Tweaking Tux, Part 1

by Marcel Gagné

Hello, true believers. Your response to the Tell-Tale Heart series (in particular, the /proc wrap-up) was touching and buoyed my heart. *sniff* Hot on the heels of that last column, I want to start something new, something I call "Tweaking Tux". While to some, this may conjure up images of a certain puffy white character laughing when his belly is poked, I want the image to be this: tuning your Linux system for performance, fun and profit. Well, maybe it's just fun.

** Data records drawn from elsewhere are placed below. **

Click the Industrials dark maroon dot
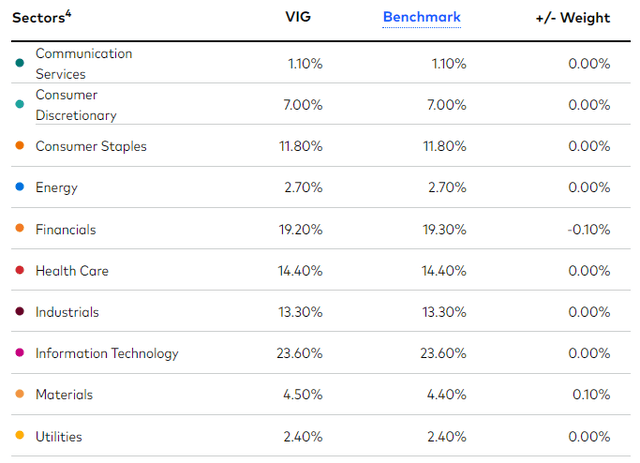 (x=20, y=313)
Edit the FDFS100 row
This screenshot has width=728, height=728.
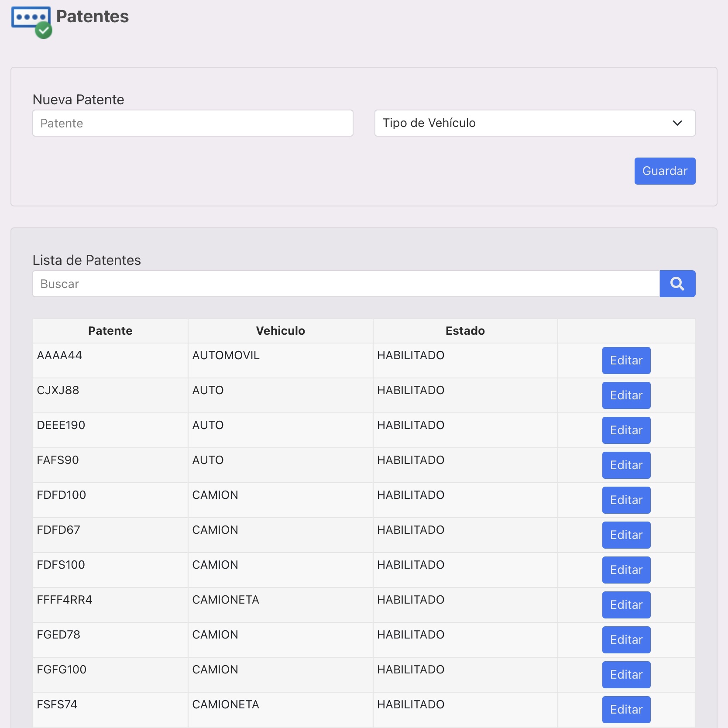[626, 570]
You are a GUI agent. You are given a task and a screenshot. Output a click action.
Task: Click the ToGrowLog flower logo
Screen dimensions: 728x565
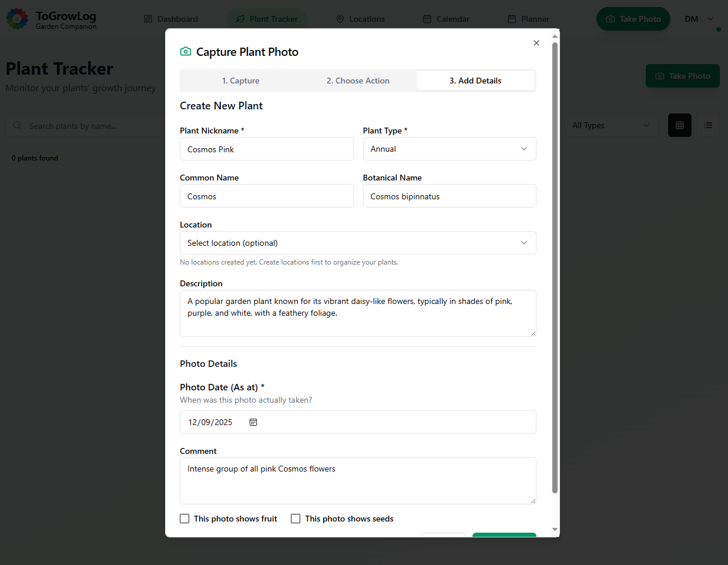click(17, 19)
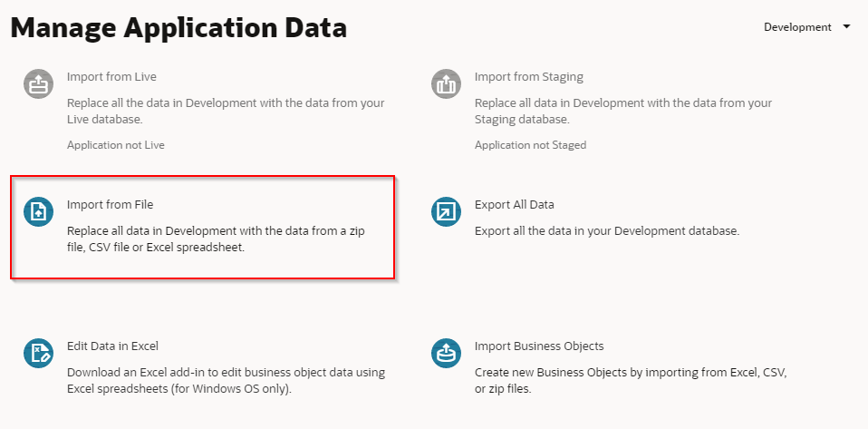This screenshot has width=868, height=429.
Task: Click the Import from File description text
Action: click(216, 239)

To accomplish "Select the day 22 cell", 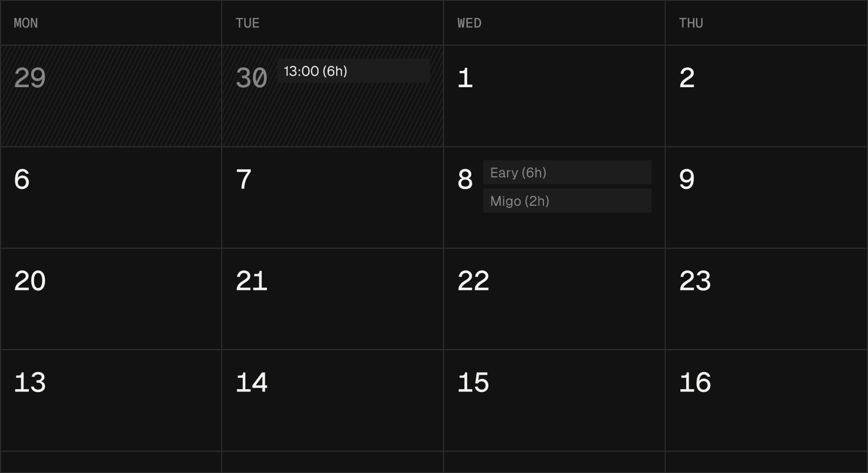I will point(554,299).
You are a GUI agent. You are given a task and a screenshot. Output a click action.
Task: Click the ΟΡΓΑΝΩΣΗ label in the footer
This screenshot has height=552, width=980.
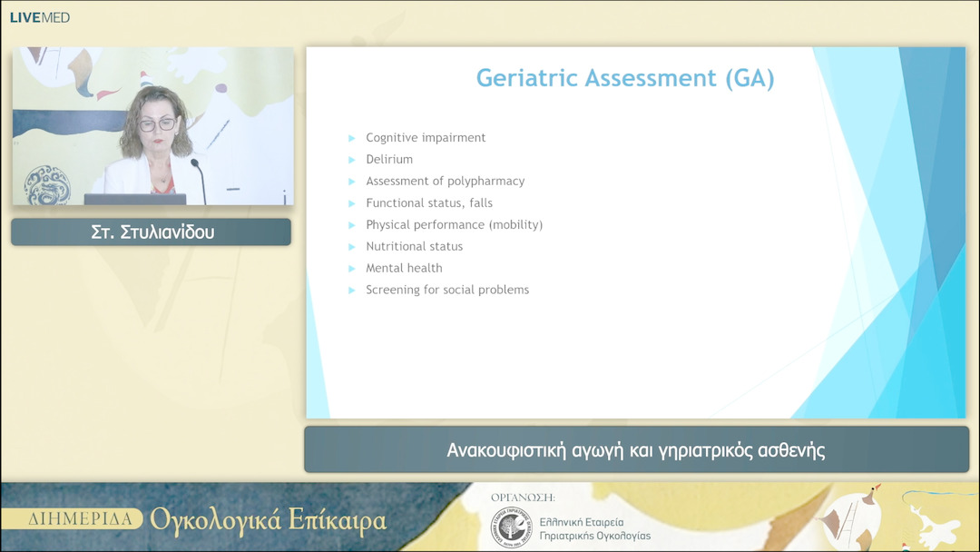click(523, 498)
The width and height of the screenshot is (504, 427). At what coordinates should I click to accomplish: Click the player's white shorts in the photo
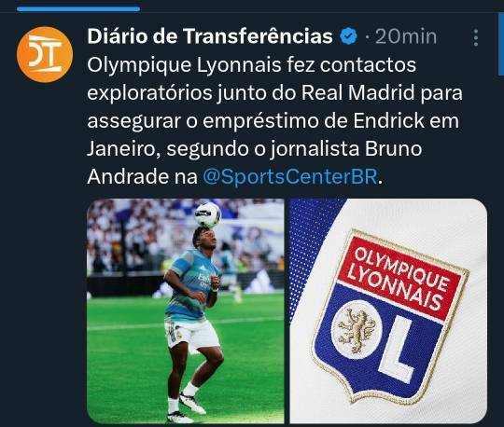point(191,334)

Okay, here's my plan. Over the next few installments in this series, we're going to visit another one of those topics that nobody seems to want to talk about (like printing - well, can you blame them?). Back a million years ago when I first started working with UNIX systems, we always had to compile our own kernels (as in the early days of Linux). We did this because every system was different in terms of hardware, drivers, number of users, etc., and all these parameters had to be taken into consideration before you ever booted your system. Otherwise, the 20th person would log in and the system would go down in flames. Resource and capacity planning as well as performance tuning were low-level issues that had to be considered. Not so much with today's systems. For the most part, when someone asks me when they should rebuild their kernels, I answer this way.

"Never."

Unless you have to, that is. No, this series is not about rebuilding your kernel. It's about not rebuilding your kernel. It's also about not rebooting.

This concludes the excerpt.